_What is required_. Convert the listing lines from the line with "Given: Decrease Pregnancies" through the line with "click(x=410, y=313)" into a Markdown table with the columns Row and Content, skipping blank lines and leaving out the pictures.

_Listing_.
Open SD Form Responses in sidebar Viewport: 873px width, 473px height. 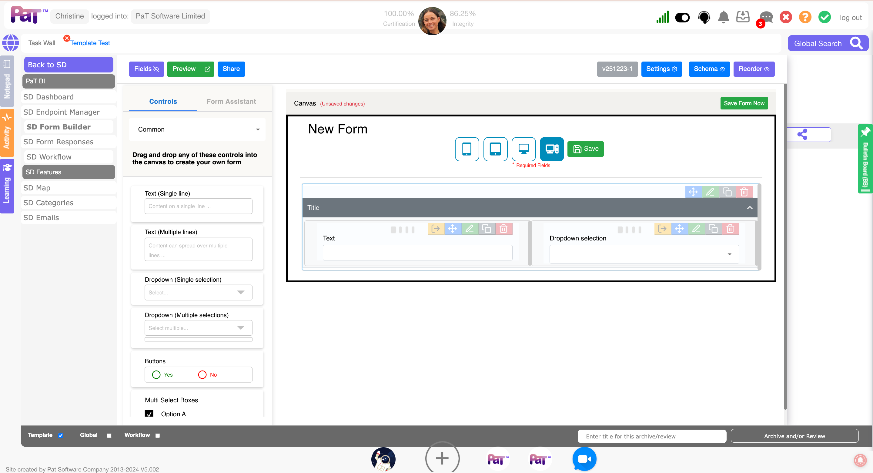click(58, 142)
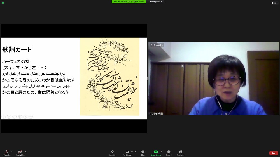Go to the previous slide arrow
Screen dimensions: 280x157
(4, 116)
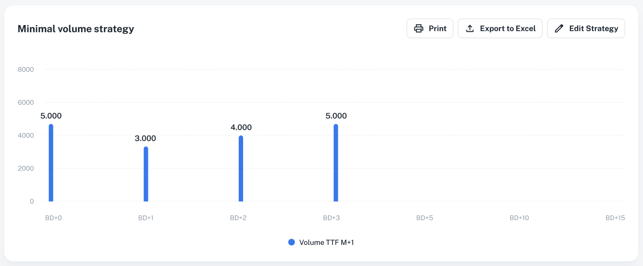The height and width of the screenshot is (266, 643).
Task: Click the 4.000 data label
Action: [x=241, y=128]
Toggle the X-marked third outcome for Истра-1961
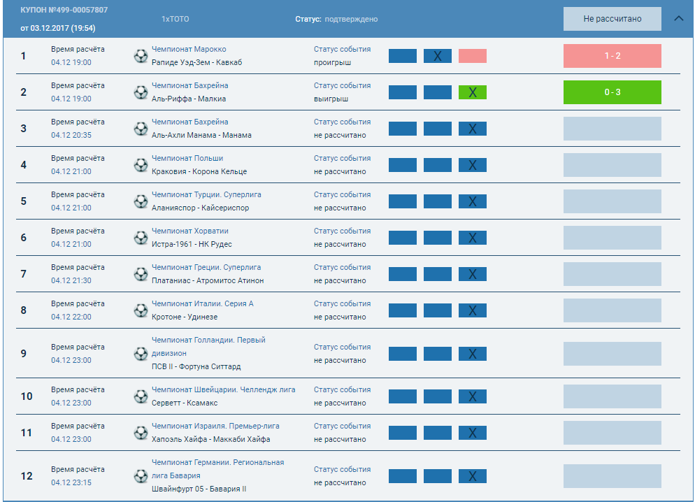 tap(473, 238)
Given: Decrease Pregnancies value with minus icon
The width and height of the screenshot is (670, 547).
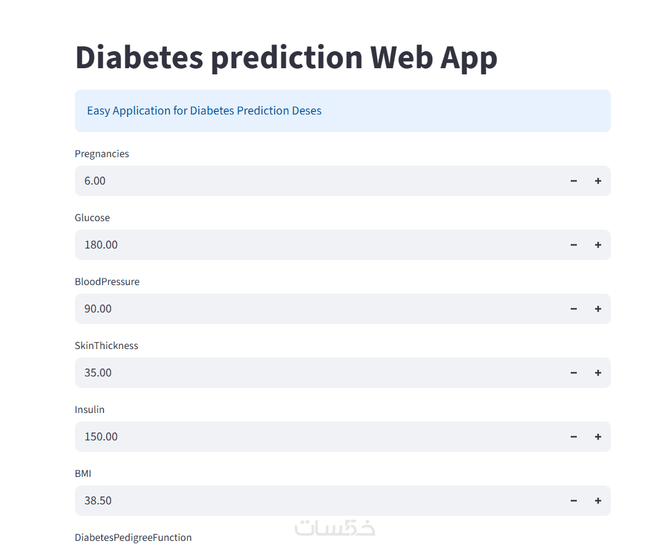Looking at the screenshot, I should [x=574, y=181].
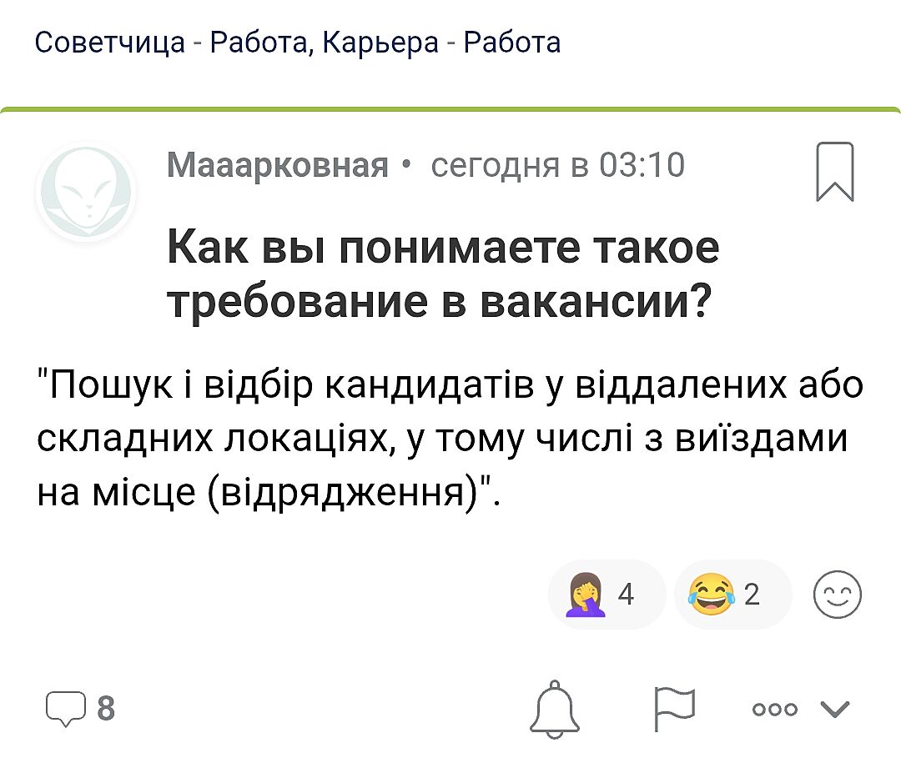Go to the Работа, Карьера breadcrumb
This screenshot has width=901, height=758.
[325, 42]
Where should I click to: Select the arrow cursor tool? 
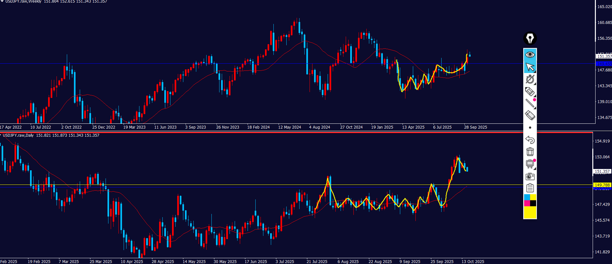point(530,67)
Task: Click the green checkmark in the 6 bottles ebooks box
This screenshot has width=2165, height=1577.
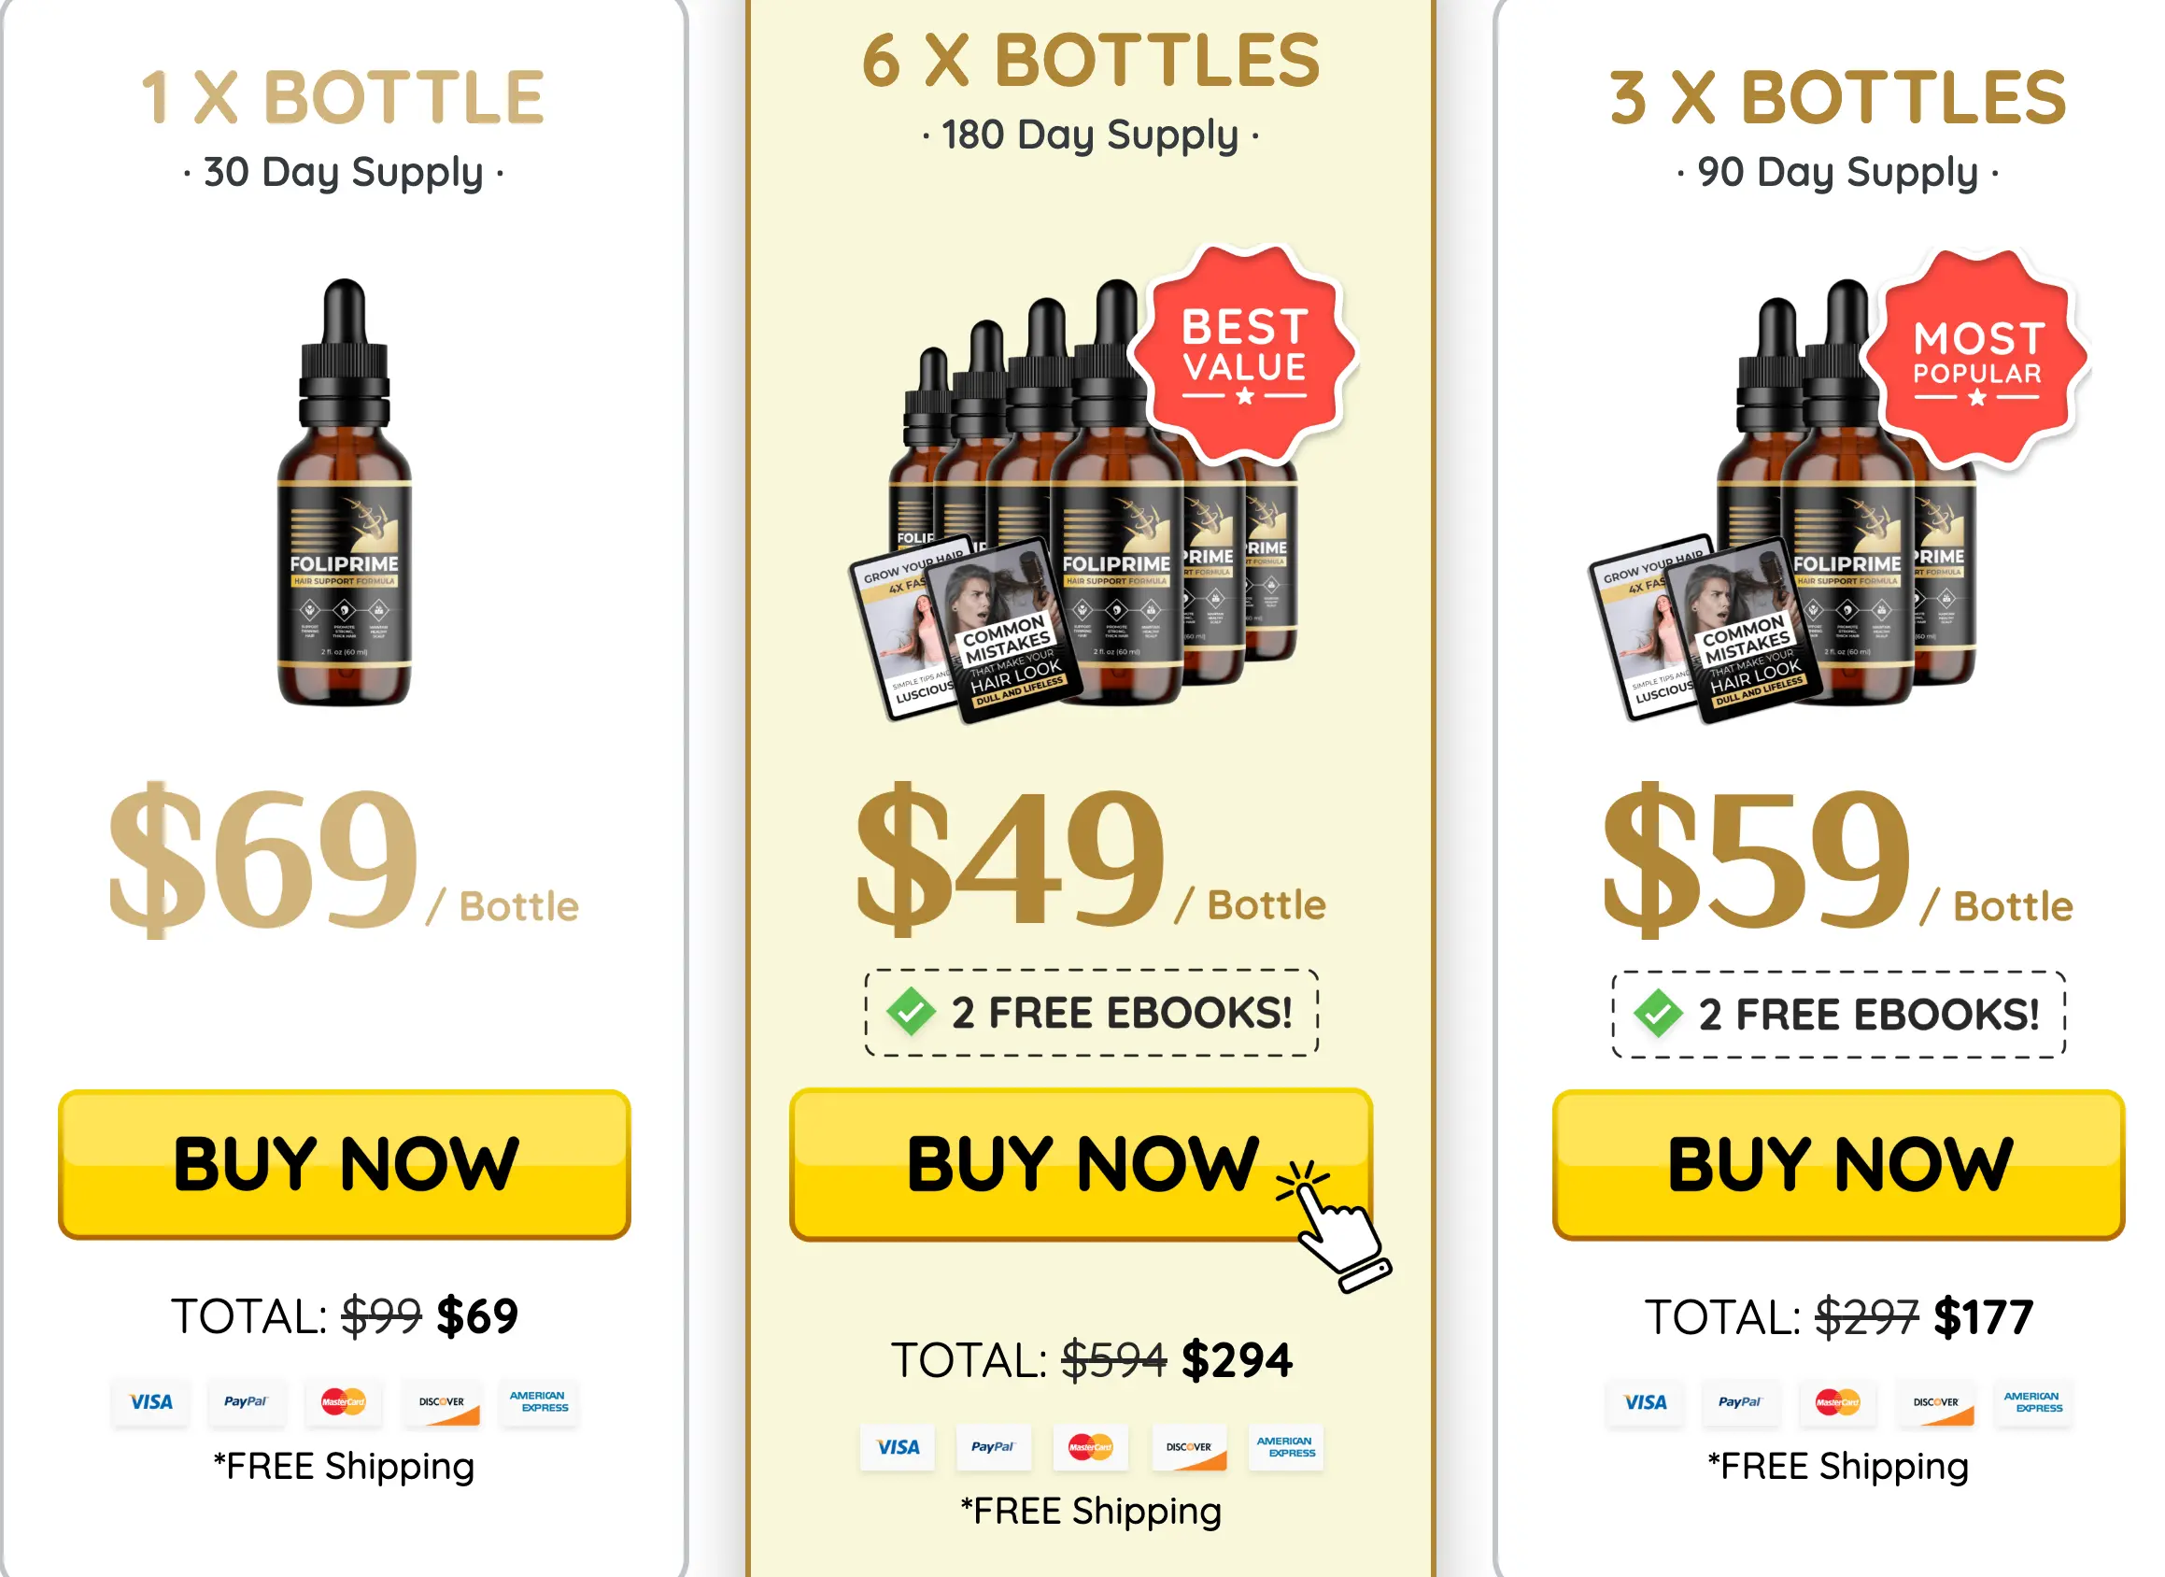Action: (x=911, y=1012)
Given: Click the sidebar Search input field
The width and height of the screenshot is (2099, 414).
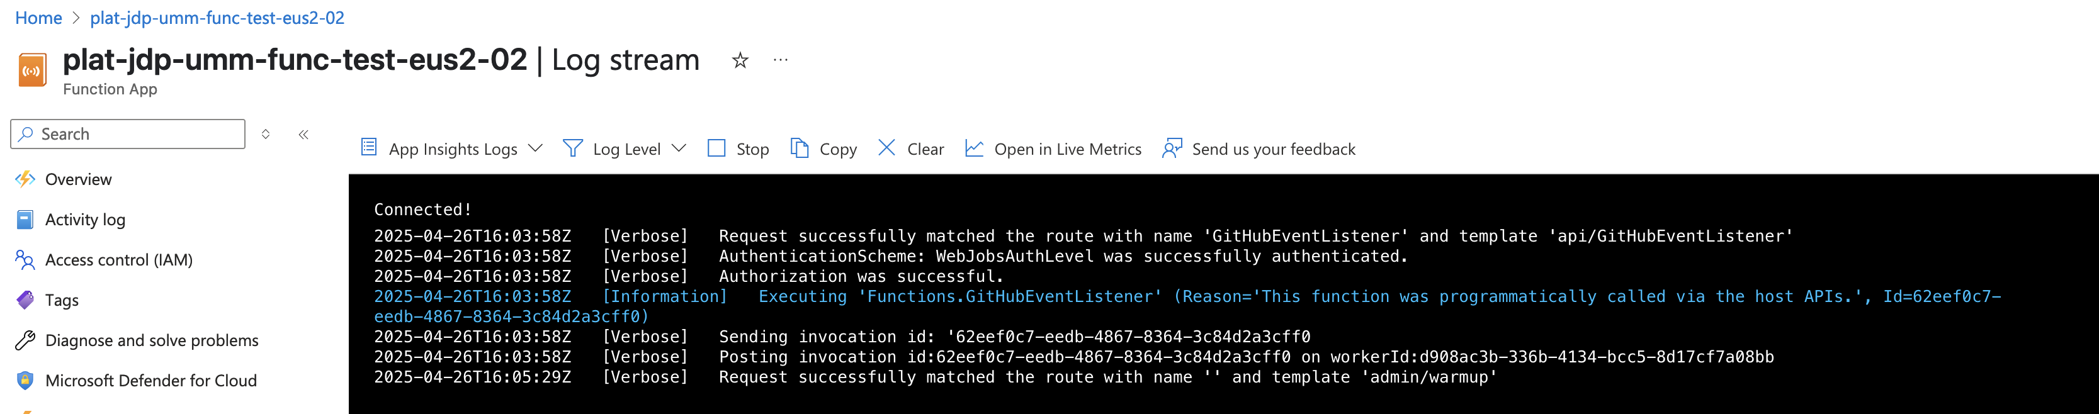Looking at the screenshot, I should pos(128,134).
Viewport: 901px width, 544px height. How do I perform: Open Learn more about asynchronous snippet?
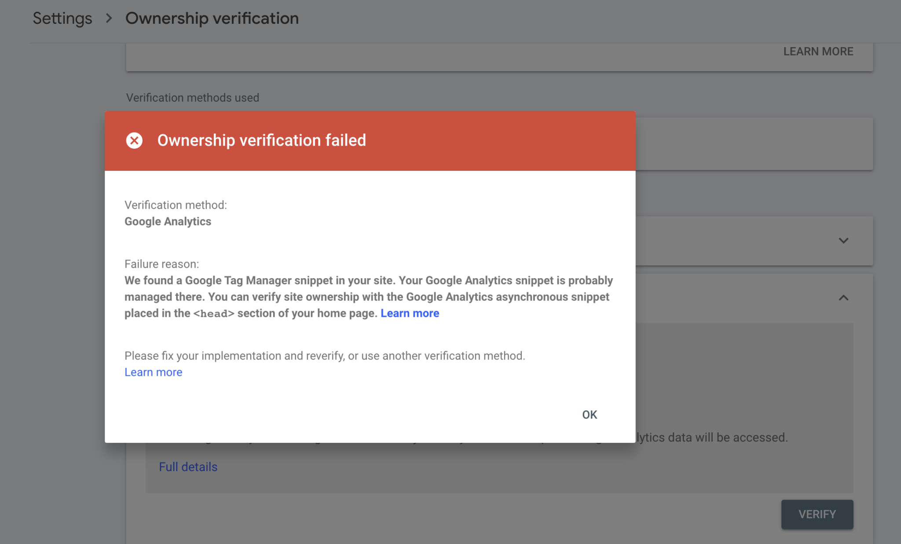click(x=410, y=313)
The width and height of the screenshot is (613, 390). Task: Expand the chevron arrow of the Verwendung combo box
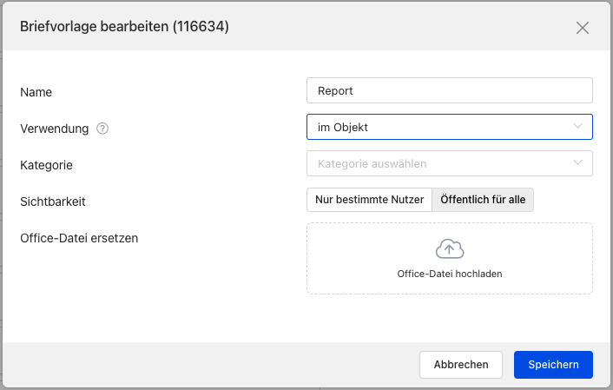(x=577, y=126)
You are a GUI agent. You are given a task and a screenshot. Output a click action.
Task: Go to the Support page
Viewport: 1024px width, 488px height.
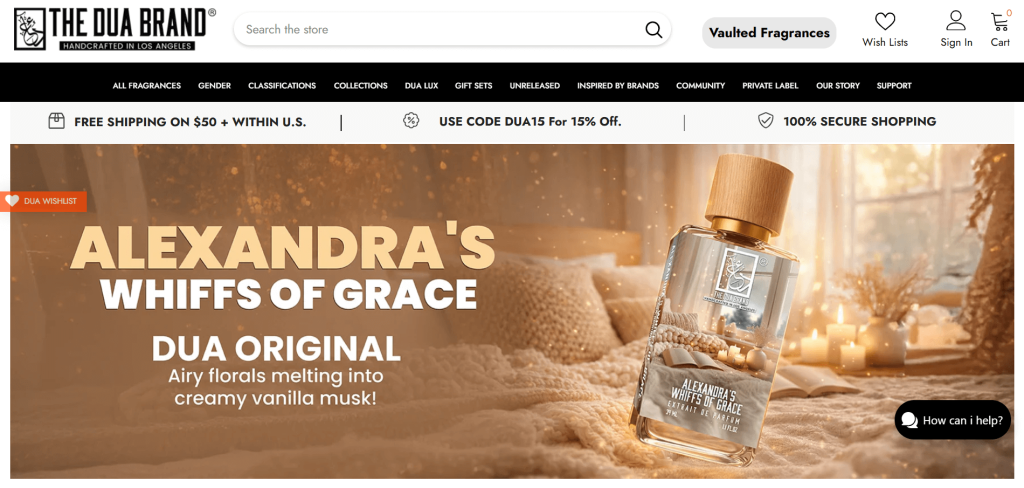tap(894, 86)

_Reply_.
| Row | Content |
|---|---|
| 1 | Given: Decrease Pregnancies value with minus icon |
| 2 | The width and height of the screenshot is (670, 547). |
| 3 | Looking at the screenshot, I should [x=574, y=181]. |
| 4 | Go to the Работа, Карьера breadcrumb |
| 5 | This screenshot has width=901, height=758. |
| 6 | [325, 42] |
| 7 | Where should I click to: Select the arrow cursor tool?  |
| 8 | point(530,67) |
| 9 | Task: Click the green checkmark in the 6 bottles ebooks box |
| 10 | This screenshot has width=2165, height=1577. |
| 11 | Action: (x=911, y=1012) |
| 12 | Given: Click the sidebar Search input field |
| 13 | The width and height of the screenshot is (2099, 414). |
| 14 | Looking at the screenshot, I should pos(128,134). |
| 15 | Viewport: 901px width, 544px height. How do I perform: Open Learn more about asynchronous snippet? |
| 16 | click(x=410, y=313) |